Top of Excerpt
Recently Vicky asked me a question, how would I feel if they told me I am being released tomorrow? Wow, the feelings that fill my heart are immeasurable. After close to 18 years of incarceration I don’t know what freedom looks like. I know the idea brings feelings of joy, happiness, fear, anxiety, and more. I also know there is one constant through it all. I will have many people there helping me take it all in. I have two sisters and a daughter that I know will be there every step and a woman I love dearly, that will give me all the love and support possible. I also have the Spirit watching over me, guiding my path and the Lord’s favor, so I know it will be alright.
I’ve experienced many visions and dreams of my future. Divine revelations of the Spirit’s plan for my future. I’ve also had many of my own visions of what I could do upon my release. The thing is, when you are doing a long sentence your own personal plans and visions are all subject to change because you just don’t know what opportunities are going to be available upon your release. But with the Spirit’s guidance and revelations, along with my own personal interests, I’ve formed ideas for my future which I’m currently working towards.
My vision is to build a business on one part of my grandfather’s farmland. This business would include multiple greenhouses, a nursery, and a florist shop. On the other section of land, there would be a retreat, a place where people can go that need help. People that need healing from emotional traumas, or are lost and looking for direction in their lives. This retreat would provide therapeutic programs that are built on spiritual principles and also include activities based off of the principles in horticulture therapy. Part of my dream, my vision, is that my daughter will help me build this and it will be something I can pass on to her.
However, this will take time and a lot of hard work. One thing incarceration has done is help me see what really matters. What really matters isn’t what I have, it’s what I can give others. A purposeful, meaningful life is a life lived serving others. That is how I will live life when I come home. I will serve people by doing what I can do to bring joy and healing into their hearts.
Bottom of Excerpt
Top of Data for review
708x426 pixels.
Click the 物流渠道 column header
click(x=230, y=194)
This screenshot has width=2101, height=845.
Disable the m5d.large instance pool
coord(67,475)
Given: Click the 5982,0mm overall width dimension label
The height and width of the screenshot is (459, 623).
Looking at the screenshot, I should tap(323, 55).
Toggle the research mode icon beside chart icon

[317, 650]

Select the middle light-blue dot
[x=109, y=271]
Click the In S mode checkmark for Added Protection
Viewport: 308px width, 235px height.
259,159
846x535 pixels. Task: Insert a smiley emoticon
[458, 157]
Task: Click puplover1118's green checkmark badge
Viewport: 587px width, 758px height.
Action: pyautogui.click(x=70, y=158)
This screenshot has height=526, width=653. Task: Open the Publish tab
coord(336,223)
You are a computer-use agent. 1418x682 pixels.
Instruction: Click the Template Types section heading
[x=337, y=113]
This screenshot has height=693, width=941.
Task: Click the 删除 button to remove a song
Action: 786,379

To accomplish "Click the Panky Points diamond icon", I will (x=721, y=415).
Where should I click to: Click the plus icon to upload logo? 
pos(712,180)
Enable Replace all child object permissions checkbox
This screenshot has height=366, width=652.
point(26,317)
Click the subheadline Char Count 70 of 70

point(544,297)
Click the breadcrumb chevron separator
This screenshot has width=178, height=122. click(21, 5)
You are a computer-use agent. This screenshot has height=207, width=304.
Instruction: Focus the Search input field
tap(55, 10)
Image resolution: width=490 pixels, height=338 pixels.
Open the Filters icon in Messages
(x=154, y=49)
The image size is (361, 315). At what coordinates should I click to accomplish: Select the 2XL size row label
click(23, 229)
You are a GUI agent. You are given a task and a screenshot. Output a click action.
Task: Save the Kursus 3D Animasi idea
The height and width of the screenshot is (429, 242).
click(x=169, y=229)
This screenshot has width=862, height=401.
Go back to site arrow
Bottom of Data for review
Tasks:
1: From the reflection on life after incarceration, set down the part that opens with the words containing "I’ve experienced many" and closes with "currently working towards.".
2: In the reflection on life after incarceration, what would the business on the grandfather's farmland include?
3: Write what comes next in the reflection on life after incarceration, starting after its final sentence.
The entries have nothing to do with the work that comes after them.

Answers below:
1:
I’ve experienced many visions and dreams of my future. Divine revelations of the Spirit’s plan for my future. I’ve also had many of my own visions of what I could do upon my release. The thing is, when you are doing a long sentence your own personal plans and visions are all subject to change because you just don’t know what opportunities are going to be available upon your release. But with the Spirit’s guidance and revelations, along with my own personal interests, I’ve formed ideas for my future which I’m currently working towards.

2: Multiple greenhouses, a nursery, and a florist shop.

3:
The journey I’ve been on has been a long arduous road. I’ve lost many people close to me, including my father and my grandmother. But I’ve grown and changed beyond words over the last 18 years or so. There is so much pain and suffering in the world today. Even if my efforts only help a small number of people, in comparison to the vast number of people that are hurting and lost, then whatever sacrifice I have to make for this vision to become a reality is worthwhile.
In closing, I would like to say that we are just people that made many mistakes for many reasons. We should be held accountable for these mistakes, for the pain and hardships we have caused people. But a person’s mistakes shouldn’t define them. For the people reading this, I ask you, what is the purpose of prison? Is it based on rehabilitation or retribution, maybe a combination of both? It’s my belief that the goal, the purpose of the justice system should be to both enforce the law and encourage those who violate the law to change. True change requires one to change on the inside, in the way they think and perceive the world. These are the transformations I experienced and the area in which the system has completely failed.